“The nomadic people of Mongolia once lived a proud life,” says photographer Alessandro Grassani.
They moved from pasture to pasture, raising sheep and living off their milk and meat. But in 2011, severe winter weather killed 8 million head of livestock, essentially destroying the herders’ way of life.
These people are now known as climate refugees.
This new term refers to people whose livelihoods have been destroyed by natural disasters like droughts, higher sea levels and extreme weather. Left with nothing, they migrate to cities in hope of a better life. Often these refugees end up living on the outskirts of cities and form slums with no running water, sewers or electricity.
“The people have nothing and cannot afford to move to another country or have the language skills to prosper,” says Grassani.
Recent winters have wiped out massive numbers of livestock, destroying the lives of many nomadic people of Mongolia. These photos show the lives of three families, all living in extreme poverty.

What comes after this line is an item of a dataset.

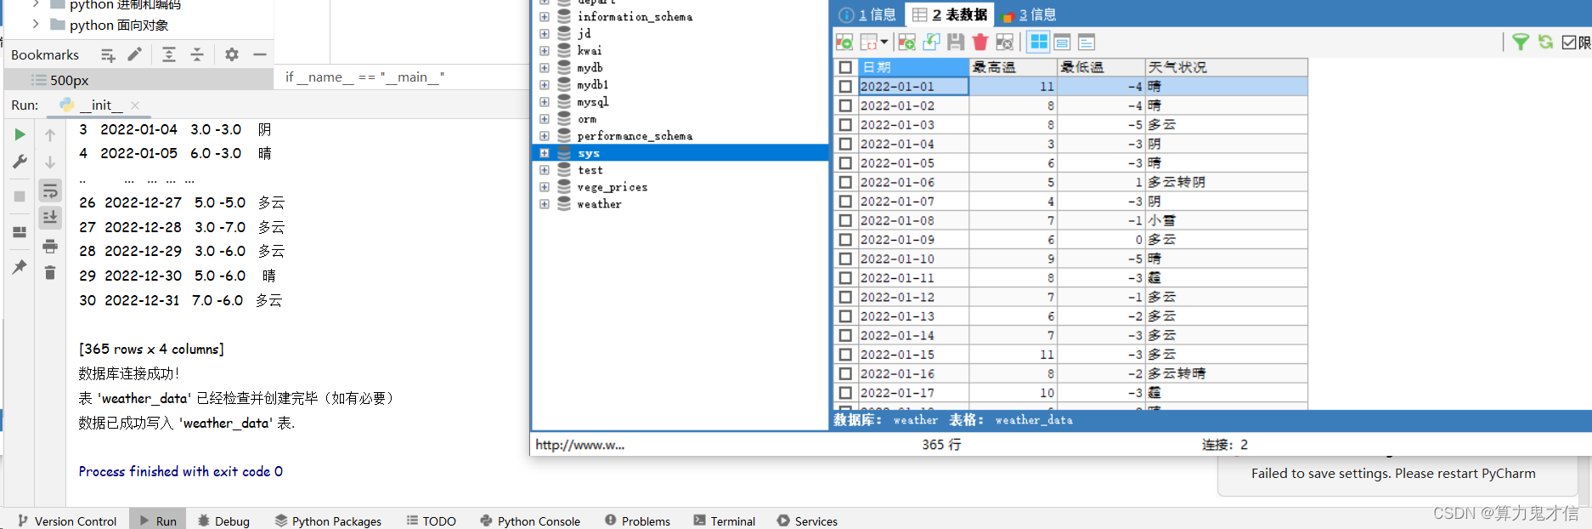Click the green refresh arrows icon
The height and width of the screenshot is (529, 1592).
(x=1545, y=42)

While the geographical size of Mongolia is vast, the population is relatively small. About 3 million people live there — roughly the same as the state of Iowa. Half inhabit the capital city, Ulaanbaatar, which is quickly growing larger due to people migrating from the countryside.
In Ulaanbaatar, the displaced nomads live in what is now known as the ger district. Ger, sometimes known as yurts, are tents and are usually the only belongings they have left. Many of these people have no other skills and minimal education.
There is very little support from the government or other organizations for these people. Some people may get about $12 per month from local government, but that is rare, says Grassani.
The problem of forced migration because of climate change is not limited to Mongolia. Grassani hopes to capture more images that show the human faces of climate change in places like Kenya and Bangladesh. He says his goal in photographing the lives of environmental migrants is to shed light on the human destruction caused by climate change.